Review: Jake Johnson and Damon Wayans Jr. try hard but 'Let's Be Cops' is a bust

HitFix
C-
Readers
n/a
Oh, boy

This was just a bad idea.

Don't get me wrong… Jake Johnson, Rob Riggle, Keegan Michael Key, and Damon Wayans Jr. are all genuinely funny people, and when you put that many funny people together, there are going to be funny moments. I certainly laughed a few times during "Let's Be Cops," and as far as actual film craft goes, it's perfectly serviceable.

But if anything counts in comedy, it's timing, and right now is not the time to make a movie about how easy it is to abuse the privileges that come with wearing a police uniform. I'm not just talking about this week's horrifying events in Ferguson, Missouri, either, although I'm sure everyone at Fox is mortified. This is the second time in recent memory that they've released a comedy at the exact wrong moment, with "The Watch" rolling into theaters just as the Treyvon Martin conversation was at its most heated.

This time, though, the problem runs deeper. At Comic-Con, they mentioned that Luke Greenfield actually did this with a friend of his, and that's where the idea for the film came from. I have to assume that they didn't take it anywhere near as far as the characters do in this film, because he would have ended up shot to death if that was the case, but just admitting that you ever thought it would be a good idea to leave your house pretending to be a police officer is basically confessing that you are a sociopath. It is an insane thing to do.

In the film, they are careful to lay the groundwork that excuses Ryan (Johnson) and Justin (Wayans) of any sort of malice or forethought. Justin's a video game designer, and he's working on a game about being a street cop, so he has a pair of uniforms that he puts on a pair of mannequins. Those happen to be in the apartment when Ryan reminds him that there's a costume party that night. It's labored, all in service of that first image of the two of them suited up, and the movie does make the point that when you put someone in that uniform and you get all the details right, it is transformative. Johnson and Wayans could easily play cops in another movie. They've both got the right build, and they wear the uniforms well. And the first evening they're out, when they accidentally discover that people think they are the real deal, is pretty funny and fairly innocent. It's the 13-year-old idea of what you'd do with that power.

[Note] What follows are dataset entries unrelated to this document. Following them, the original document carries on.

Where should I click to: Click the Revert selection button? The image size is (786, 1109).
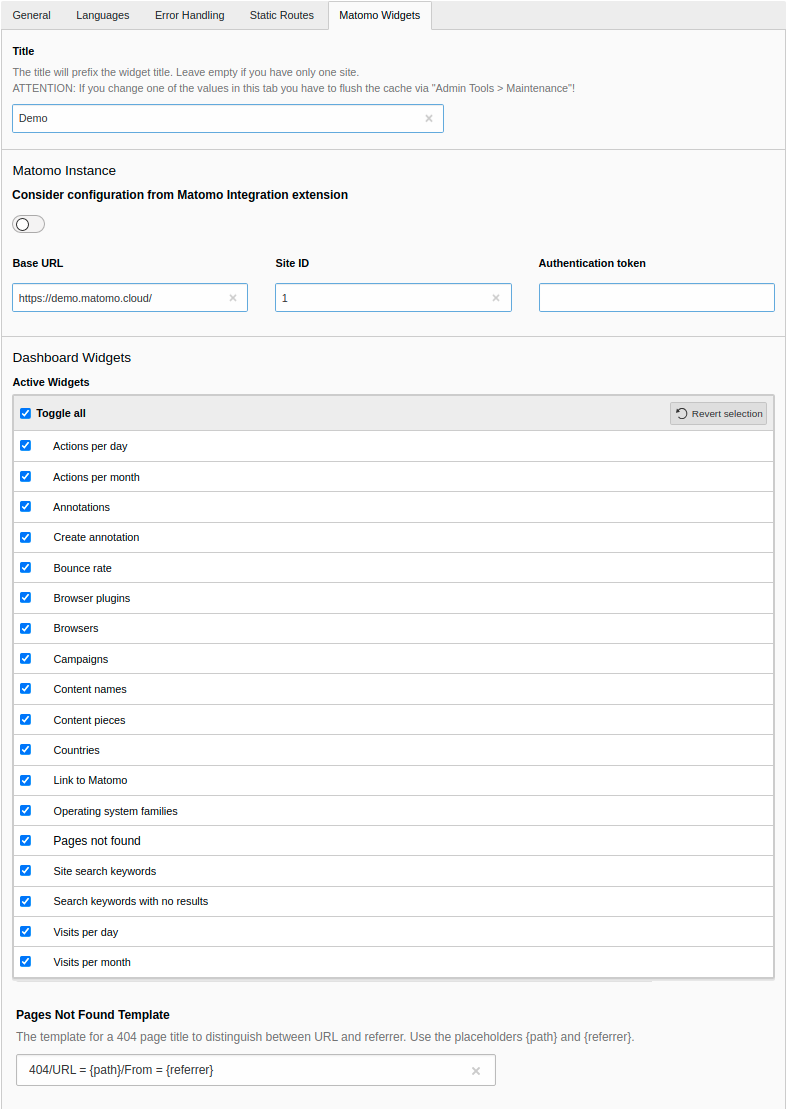point(718,414)
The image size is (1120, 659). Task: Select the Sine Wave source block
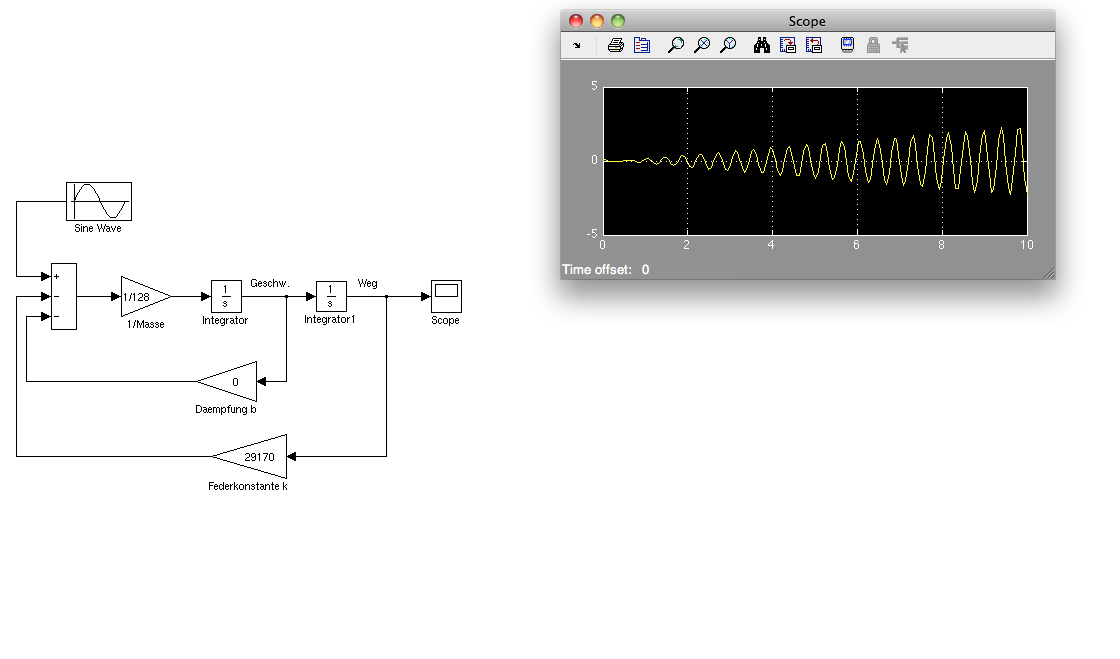(x=99, y=201)
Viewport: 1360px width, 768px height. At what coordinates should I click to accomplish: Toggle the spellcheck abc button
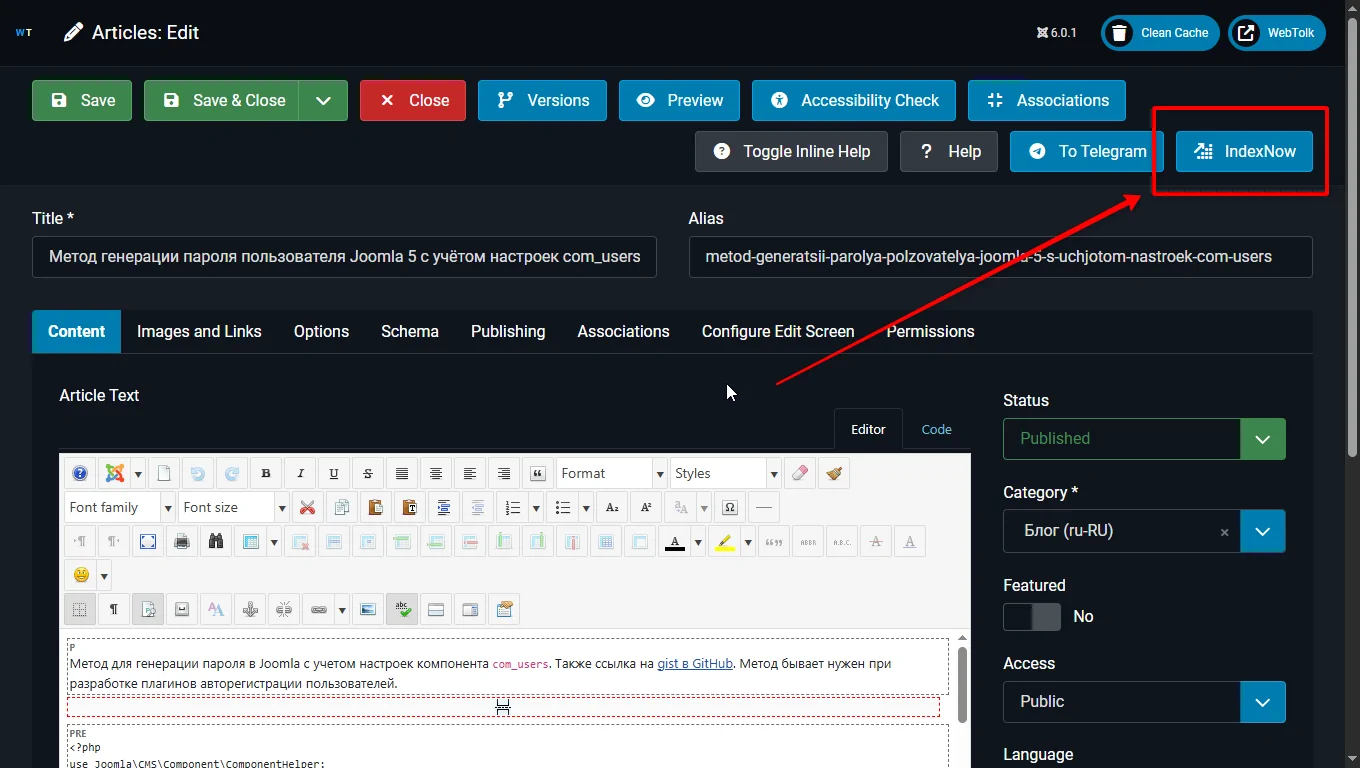tap(402, 609)
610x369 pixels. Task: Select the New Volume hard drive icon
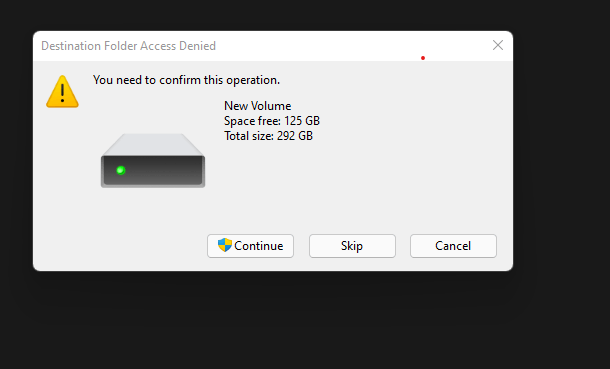[x=153, y=161]
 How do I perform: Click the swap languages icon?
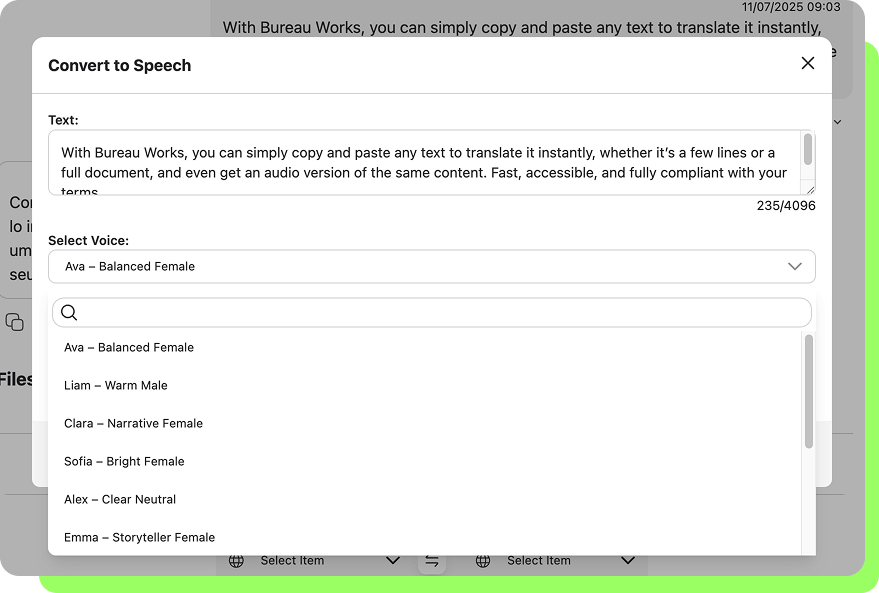click(x=432, y=561)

Where the film goes from there is way more problematic, and there's no real way to get it right. The longer they do what they do, and the more elaborate the lie, the less identifiable these guys are. Ideally, this should have been handled like a "Superbad," a story about one long night. I could buy it if there's not a moment where they characters have a chance to stop what they're doing, consider their actions, and then suit up again to go back out. They try to earn it by writing Ryan as a guy who thought he would play pro ball, only to get injured, and he's been playing dead ever since. As he pretends to be a cop, he starts to realize that he's good at the job. The more he learns about it, the more he clicks with it. It's ultimately played as a redemptive arc for the character, and I didn't buy a word of it. Likewise, I enjoyed Rob Riggle here because they have him playing it straight. I'm so used to seeing Riggle turn into a lunatic that when it becomes clear that his character is just a good and decent cop who is always trying to do the right thing, it's almost a twist. And while I liked watching him do it, I don't buy his relationship with Ryan and Justin. It just doesn't track the way they write it.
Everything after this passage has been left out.